By David Korten | Great Turning website

Read more posts in The World We Want series.

 


The second piece of the big picture of the human confrontation with the limits of our Mother Earth is an unraveling of the social fabric of civilization that is a consequence of extreme and growing inequality. A world divided between the profligate and the desperate cannot long endure. It intensifies competition for Earth’s resources, undermines the legitimacy of our institutions, and drives an unraveling of the social fabric of mutual trust and caring essential to healthy social function.

In 2005, Forbes Magazine counted 691 billionaires in the world. This year, only three years later, it counted 1,250, nearly double, and estimated their combined wealth at $4.4 trillion. These are the people who get the big tax breaks. According to a United Nations study, the richest 2% of the world’s people now own 51% of all the world’s assets. The poorest 50% own only 1%. That is why we call them poor, because they don’t own any assets. When the rich own everything, there is nothing left for the poor to own.

A poor family wants a small plot of land to grow some food. A billionaire wants that land for a 20,000-square-foot vacation home he may reside in for no more than a few days a year. Can you guess who gets the land? They tell us economic growth is essential to lift the poor to prosperity. All too often economic growth lifts the yachts and swamps the naked swimmers.

Most growth in consumption in recent years has not been at the bottom where it is needed. It’s been at the very top among the already super wealthy. Our real resources are shrinking, and whatever resources are left, the rich can easily buy them. Speaking of billionaires and their yachts, I love the quote from one clueless billionaire commenting on the rising price of gas. “Last year it cost me $30,000 for a tank of diesel for my yacht. Now it costs me $60,000. It’s no big deal.”

For the super rich, if we run out of oil, there is always ethanol. Meanwhile, desperate mothers watch helplessly as their babies die for lack of food.

We cannot grow our way out of poverty. The only way to end poverty and heal our social divisions on an already overstressed planet is through a redistribution of resources from rich to poor and from nonessential to essential uses. Ooops. Can’t you just hear the right wing windbags? Hey, that Korten guy, he’s talking about equity. He must be a communist.

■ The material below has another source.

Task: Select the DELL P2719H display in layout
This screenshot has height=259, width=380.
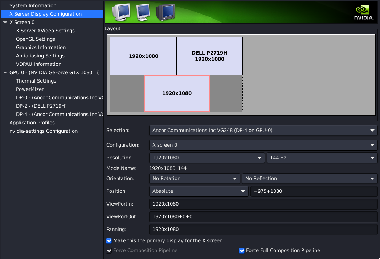Action: point(209,56)
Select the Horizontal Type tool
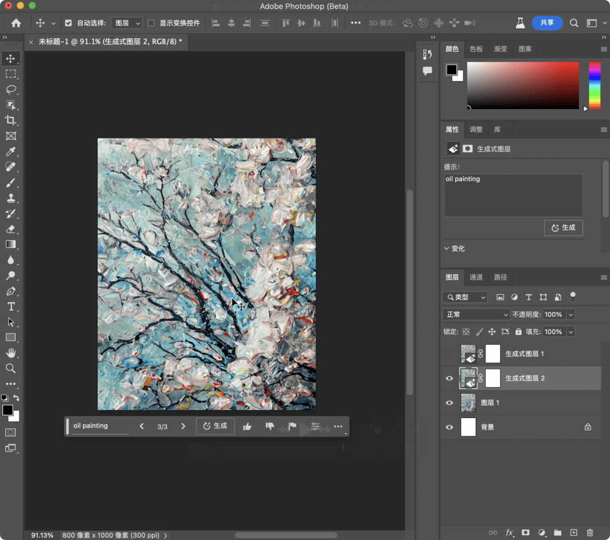Viewport: 610px width, 540px height. pyautogui.click(x=11, y=307)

Actually, I’m a proud American patriot. I grew up with the patriotic story that the United States is a middle-class democracy without the extremes of class division that characterize other societies. That story once made us proud and the envy of the world. Of course, it was never quite accurate, but it expressed a beautiful, widely shared human ideal that we must now reclaim. Equity is an essential foundation of true democracy and of our national ideal and self-image. Equity can even be defended on the grounds of rightful inheritance and property rights. Think about it.

Natural wealth was created by our Earth Mother and is, therefore, a common heritage of all her children, including all non-human species. None of us has a right to abuse that wealth or to monopolize it to the exclusion of our sisters and brothers.